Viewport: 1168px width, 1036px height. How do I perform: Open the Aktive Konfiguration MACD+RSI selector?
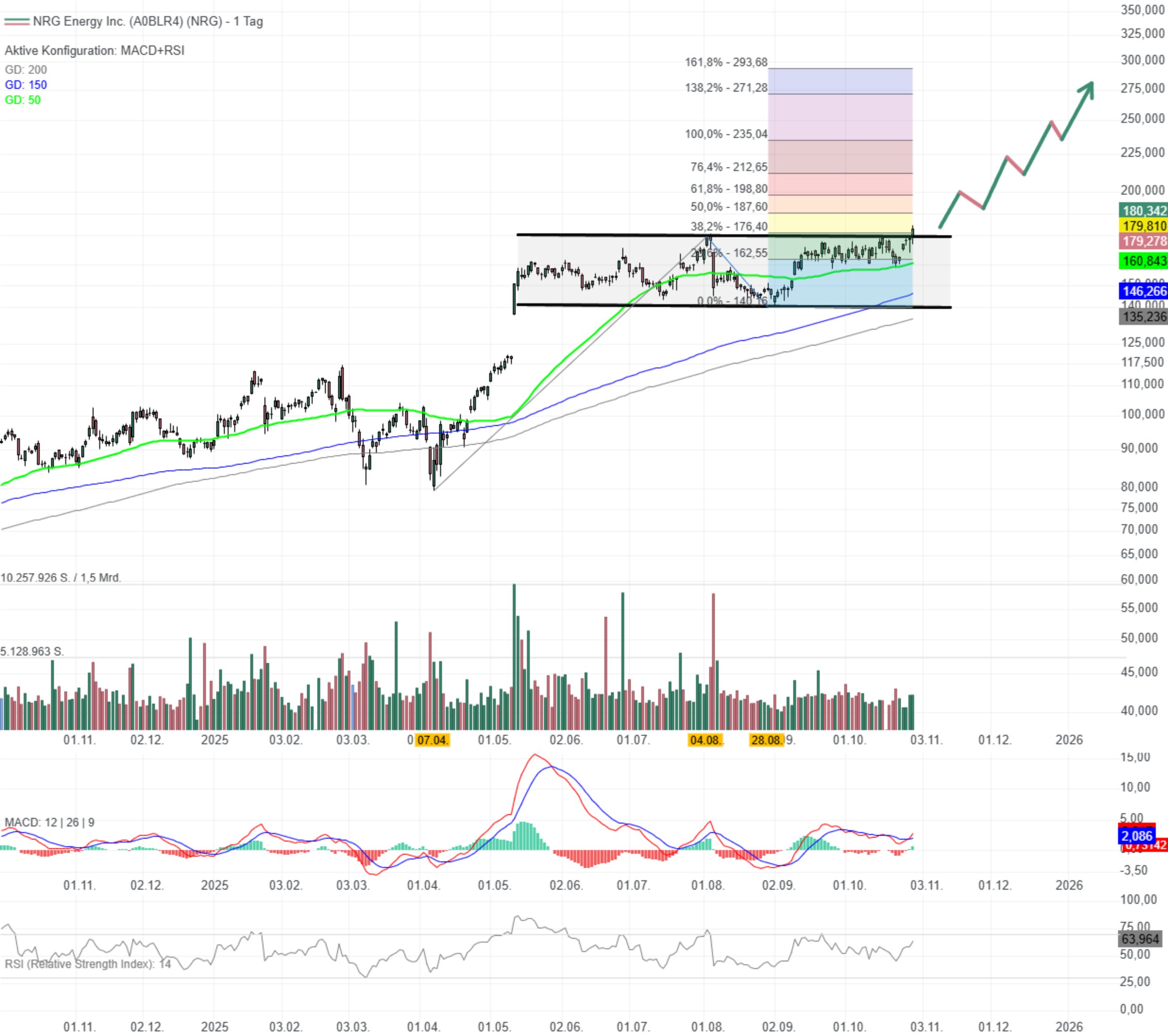(94, 50)
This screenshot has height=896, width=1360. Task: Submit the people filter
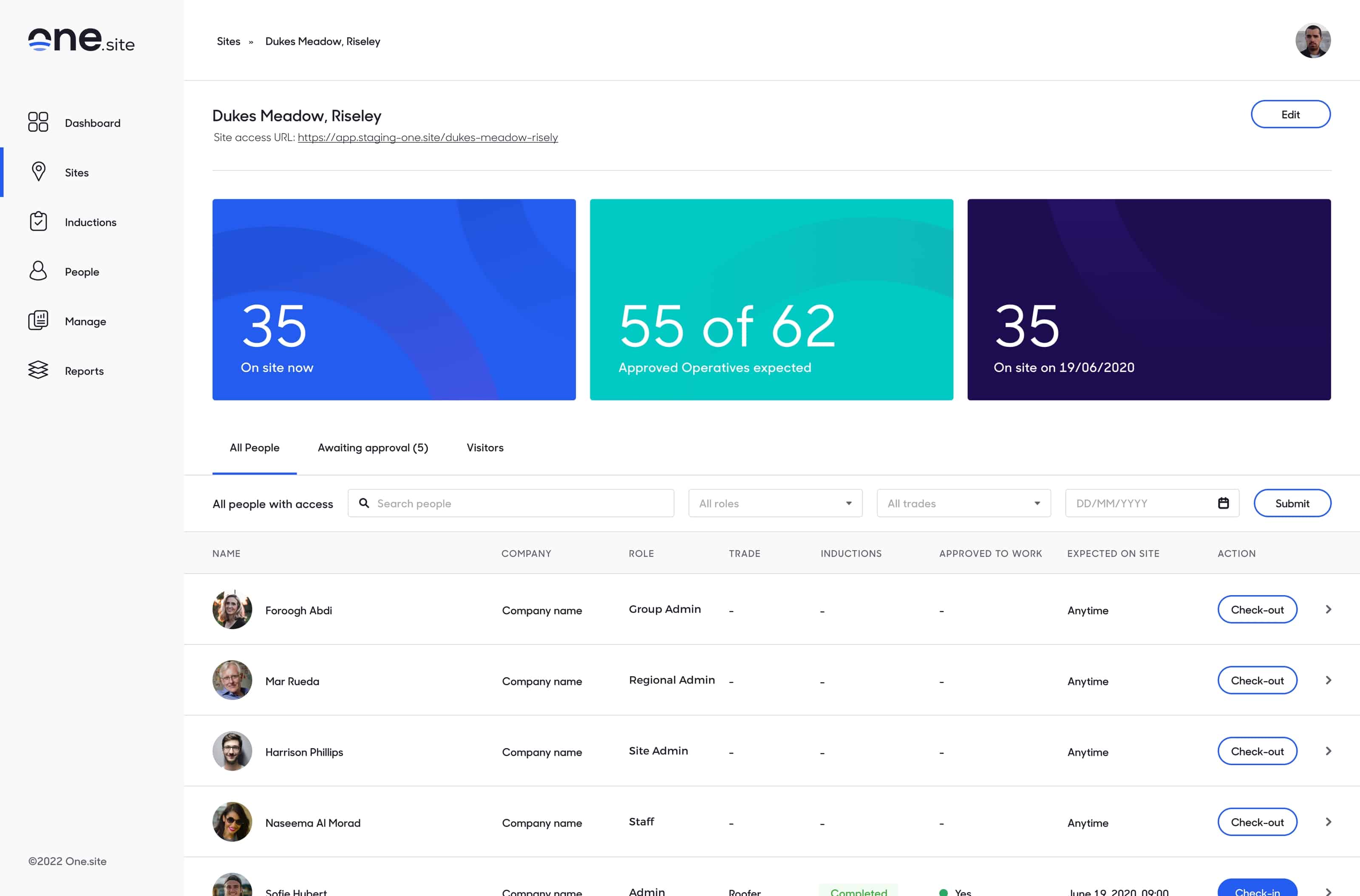[x=1292, y=503]
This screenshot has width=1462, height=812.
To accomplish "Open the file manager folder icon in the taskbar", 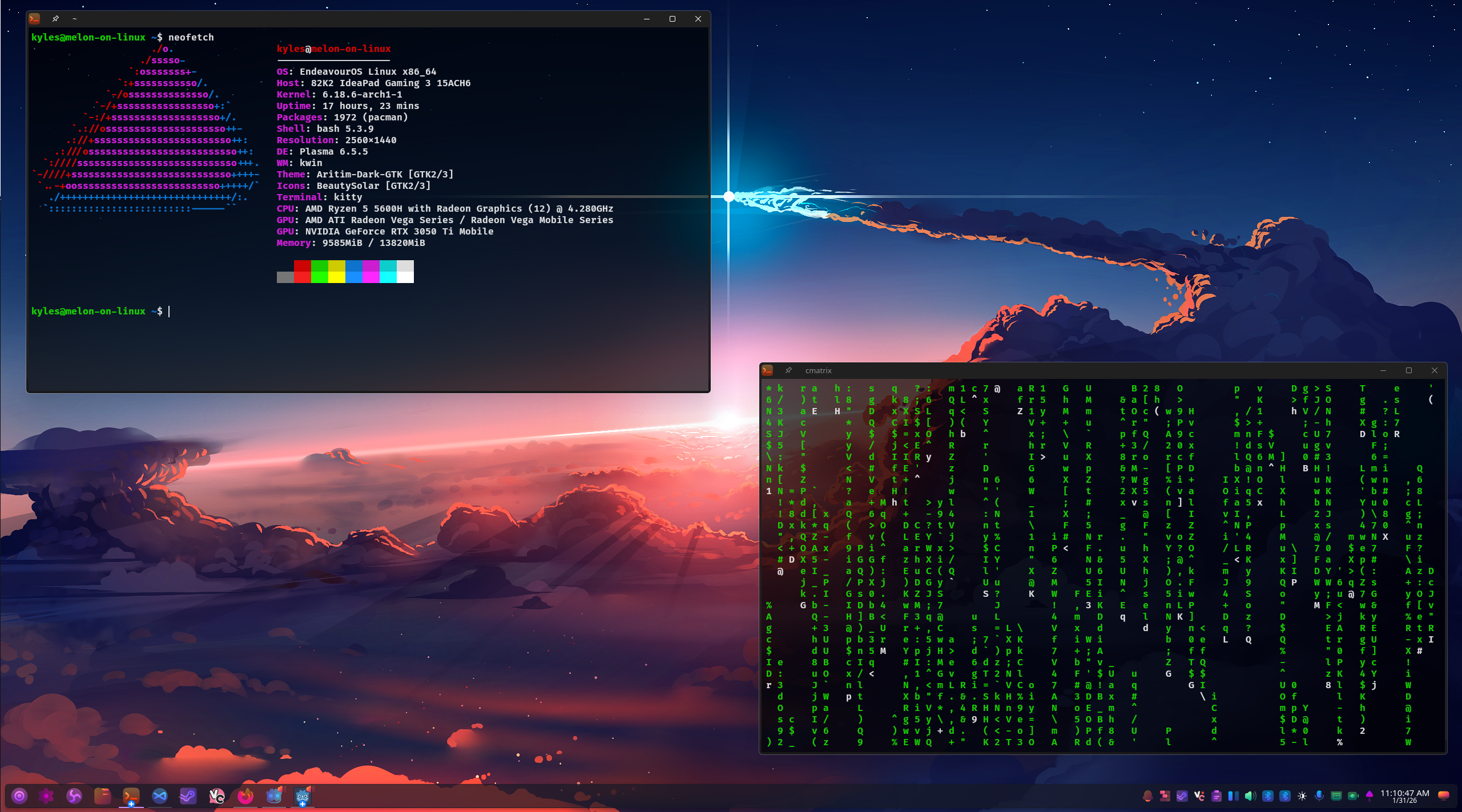I will click(103, 796).
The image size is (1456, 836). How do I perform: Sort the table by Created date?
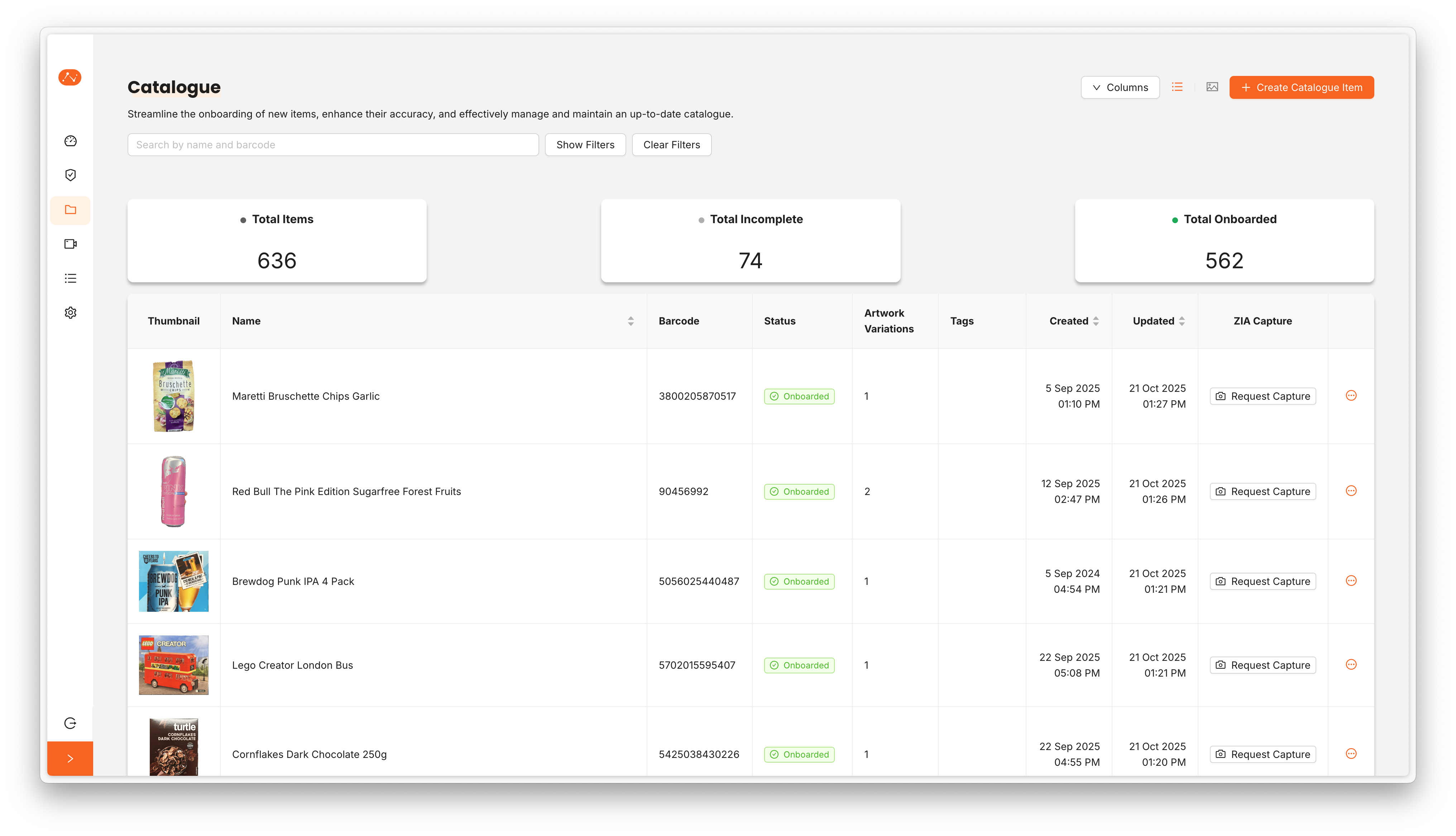(1096, 322)
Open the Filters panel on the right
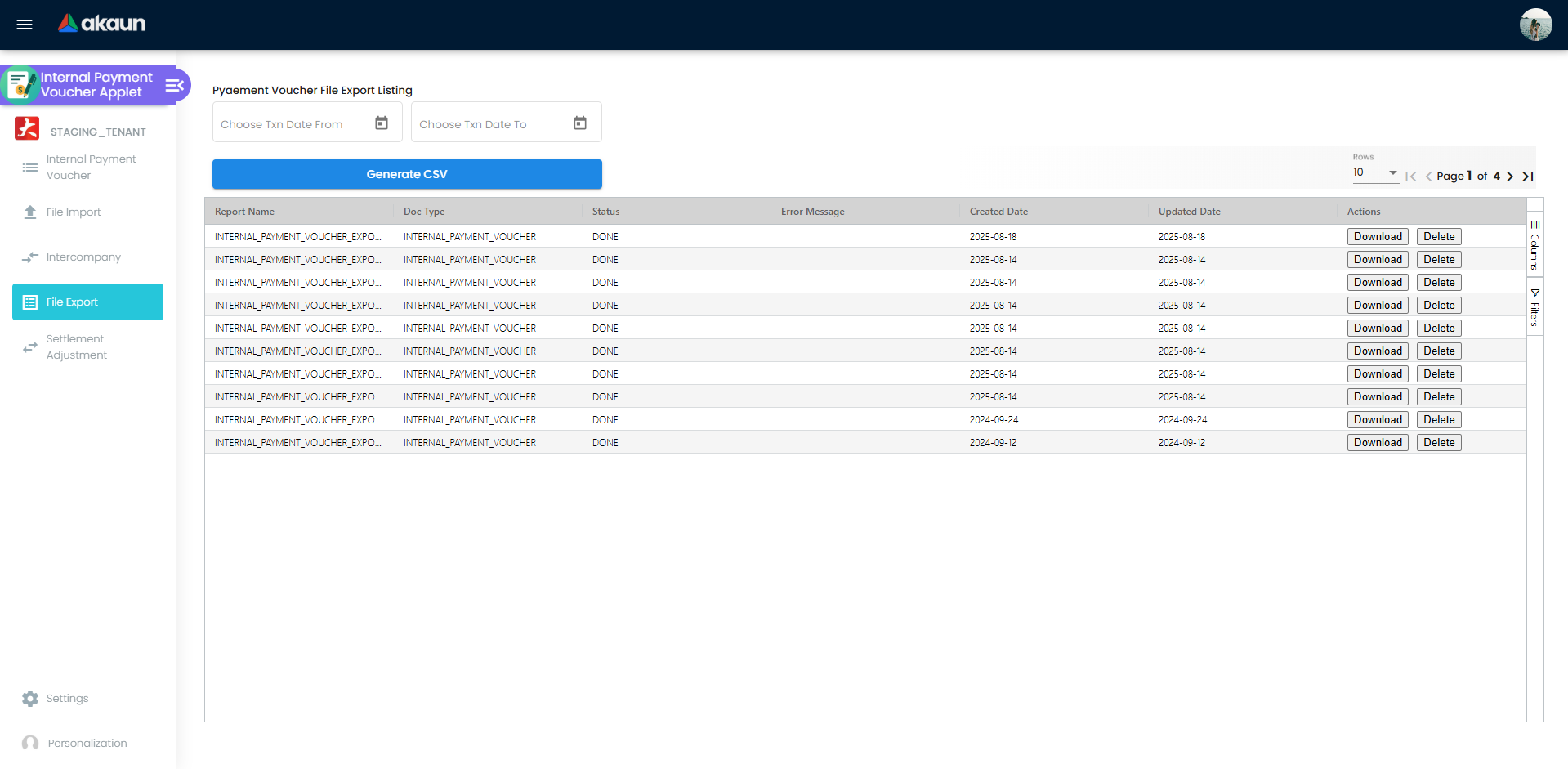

_Assignment_
Look at the listing and set down only the lines from its start through the line with "This screenshot has width=1462, height=812.", word for word and without pictures.

_Solution below_
Viewport: 1168px width, 1036px height. How do I perform: Open the Aktive Konfiguration MACD+RSI selector?
(94, 50)
This screenshot has height=896, width=1360. Task: Submit the people filter
[x=1292, y=503]
This screenshot has width=1462, height=812.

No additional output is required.